EXTRACT PROVIDED –
########
Culling You RSS Feeds

Last month, Debra lamented:

It’s a tedious process to go through the list individually, especially since the Show Details doesn’t stay open.

I started working on a solution, but quickly grew tired of it. Then today, The Grumpy Old Programmer posted some ruby code to find the date certain blogs were last updated. It renewed my interest, so I pulled out my old code and had another look.

Right now, I’m just dumping the raw data that makes up the Show Details graph from Google Reader. It needs some more work to make it more easily readable. Here’s a sample of what the output looks like now:

And here’s the main code

Sub ListFeeds()
   
    Dim xml As MSXML2.XMLHTTP60
    Dim sSubUrl As String
    Dim clsFeed As CFeed
    Dim i As Long, j As Long
    Dim xmlDom As MSXML2.DOMDocument60
    Dim xmlListNode As MSXML2.IXMLDOMNode
    Dim xmlFeedNode As MSXML2.IXMLDOMNode
   
    Set gclsFeeds = New CFeeds
       
    ‘Load an XML document with your google reader subscription list
   sSubUrl = “http://www.google.com/reader/api/0/subscription/list”
########
EXTRACTED RECORDS –
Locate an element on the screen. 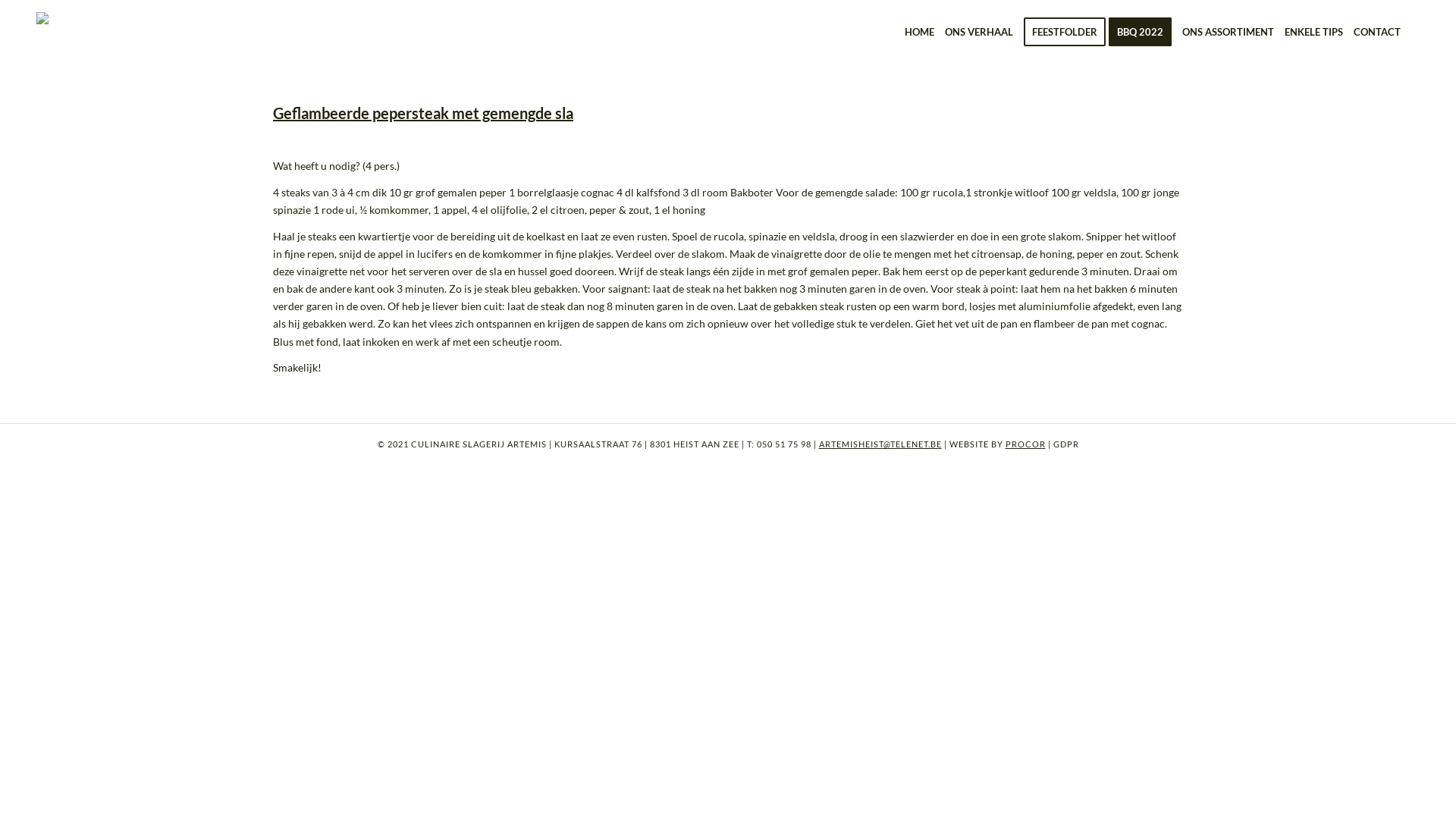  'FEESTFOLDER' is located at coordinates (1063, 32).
########
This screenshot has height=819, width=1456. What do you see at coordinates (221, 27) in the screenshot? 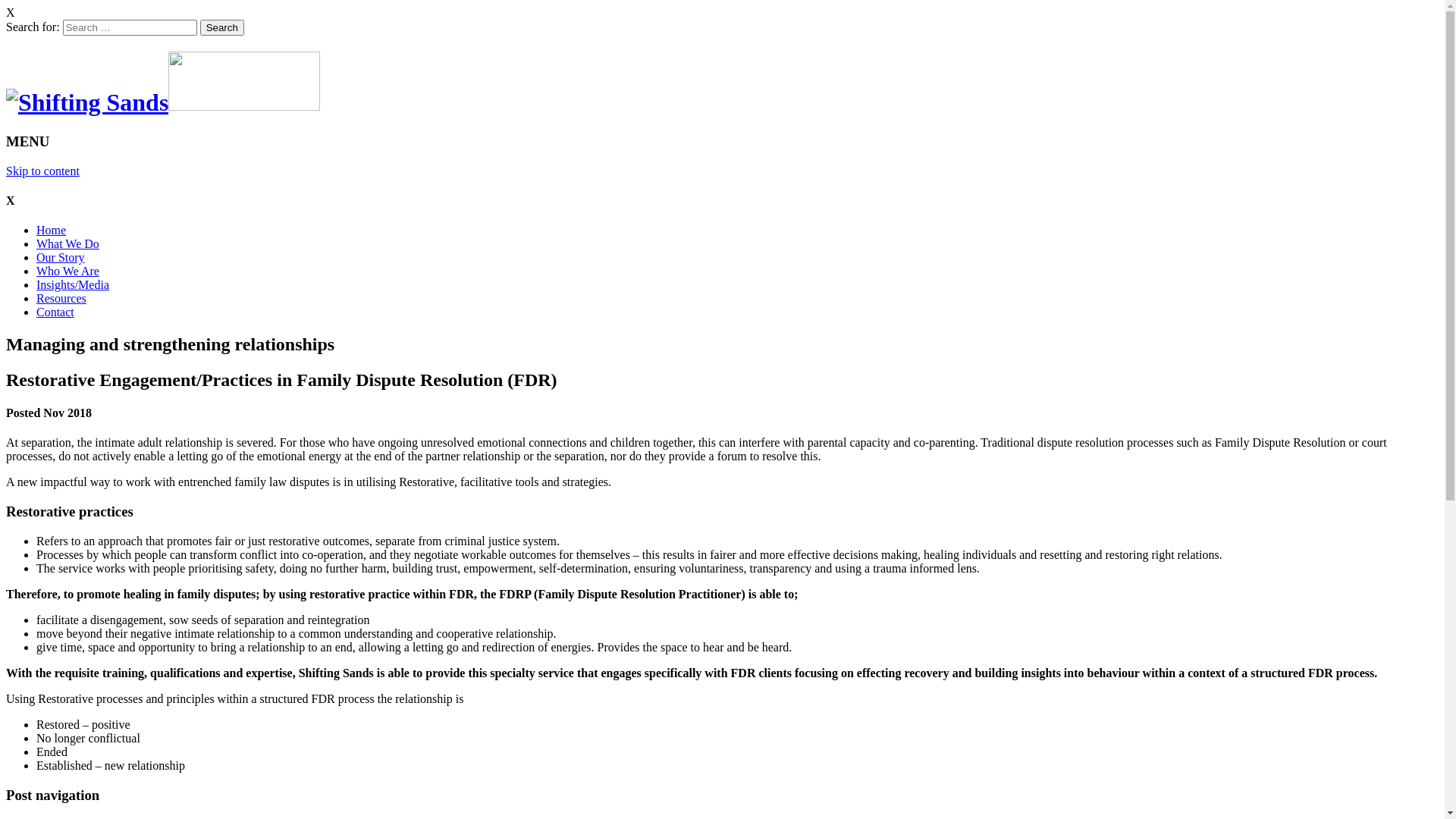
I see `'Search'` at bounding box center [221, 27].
########
TASKS –
- a) In the post about culling RSS feeds, what did The Grumpy Old Programmer post?
- b) Please go on with the post about culling RSS feeds from where it stops.
The records come from a separate source.

ANSWERS IN ORDER –
- a) Ruby code to find the date certain blogs were last updated.

- b)
   
    Set xml = New MSXML2.XMLHTTP60
   
    xml.Open “GET”, sSubUrl
    xml.setRequestHeader “Content-Type”, “text/xml”
    xml.send
       
    Set xmlDom = New MSXML2.DOMDocument60
    xmlDom.loadXML xml.responseText
   
    ‘It’s got a lot of stuff, but the ‘list’ node is the money node
   Set xmlListNode = xmlDom.selectSingleNode(“//list”)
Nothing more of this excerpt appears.